DSM Zoning Code with Eli Spevak
As affordable housing options continue to be scarce in many major metropolitan areas, cities are looking for ways to provide more available housing stock. One potential solution that is starting to gain traction is allowing the construction of accessory dwelling units in established neighborhoods within the community. Accessory Dwelling Units (ADUs) are increasingly being utilized to help maximize space in residential districts.
The Benefits of an ADUs
ADUs are expanded housing opportunities that are independent of the primary dwelling unit. They can be attached to an existing home or they can be a separate structure on the property. ADUs are commonly known by a variety of names including laneway houses, granny flats or mother-in law apartments. They are built with fully equipped living quarters which include kitchens and bathrooms. ADUs are typically owned by the property owner of the single-family lot and are either rented out or used to provide additional housing for family members, etc. There are several forms of ADUs including detached new construction, garage conversion, basement conversion and internal. ADUs are petite, discreet and affordable and they offer more options for smaller homes that keep a sense of community.

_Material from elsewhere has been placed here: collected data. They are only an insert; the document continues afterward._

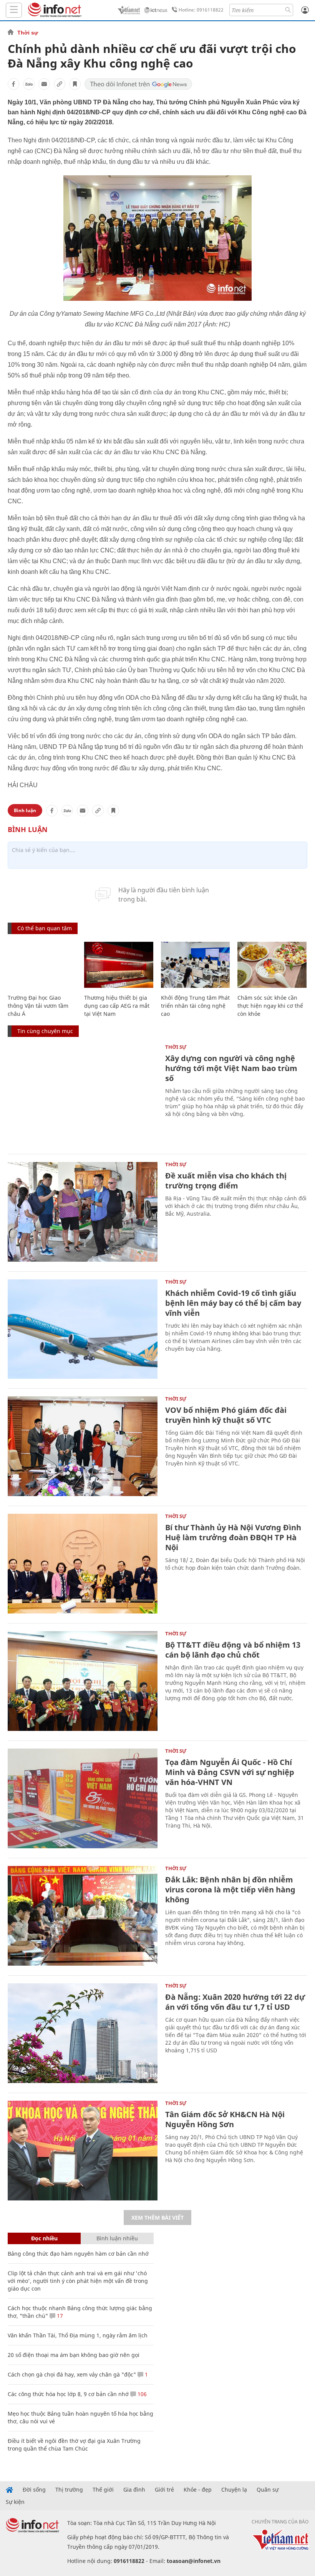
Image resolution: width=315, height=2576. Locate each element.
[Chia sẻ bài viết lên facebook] (13, 84)
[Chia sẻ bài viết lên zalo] (29, 84)
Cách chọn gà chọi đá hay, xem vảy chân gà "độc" (72, 2374)
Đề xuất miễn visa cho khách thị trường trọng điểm (226, 1180)
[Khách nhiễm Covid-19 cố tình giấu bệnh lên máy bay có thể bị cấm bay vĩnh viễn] (83, 1329)
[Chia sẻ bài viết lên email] (44, 84)
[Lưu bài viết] (75, 84)
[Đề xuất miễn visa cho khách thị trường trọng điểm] (83, 1212)
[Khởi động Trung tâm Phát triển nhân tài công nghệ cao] (195, 965)
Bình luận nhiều (117, 2238)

There are many reasons for cities to consider allowing the development of ADUs in their communities. ADUs create the ability to add density to existing neighborhoods, reduce the demand to expand existing infrastructure and make communities more livable by providing more affordable housing options. They also expand walkability and provide families the ability to stay closer together, especially if an elderly relative is occupying the dwelling.
Adding ADUs in DSM
In order for ADUs to be constructed on an existing residential property, cities must make adjustments to the existing residential zoning code to allow for the additional structures. Several cities and states currently have mandates or initiatives to support ADUs however they are often restricted to certain neighborhoods within the community. The existing zoning code allowing for ADUs may also need to be adjusted in some cases to permit larger and taller structures to maximize the effectiveness of the dwelling.
It is not uncommon for residents in existing neighborhoods and communities to resist zoning changes that allow for the construction of ADUs. This often occurs due to existing examples of ADUs that were poorly constructed by unqualified or inexperienced contractors and a lack of education about benefits ADUs can provide to a community. These challenges can be overcome by making sure residents are provided with good examples of ADUs. Many communities hold open houses in well-constructed ADUs and post rules for their construction online.
In summary, cities can increase density and provide more affordable housing options by allowing ADUs in their communities. It’s important to educate residents on the value and flexibility these dwellings can have and to provide neighborhoods with good examples of existing ADUs so they can better understand how the structures look and function. Cities should also make sure they are transparent with local rules and regulations for constructing ADUs and examine the existing zoning code to identify where they are allowed. Many cities are expanding the zoning code allowing for ADUs to more neighborhoods within their communities as a way to serve more residents by providing flexible and affordable housing options that would not have otherwise existed.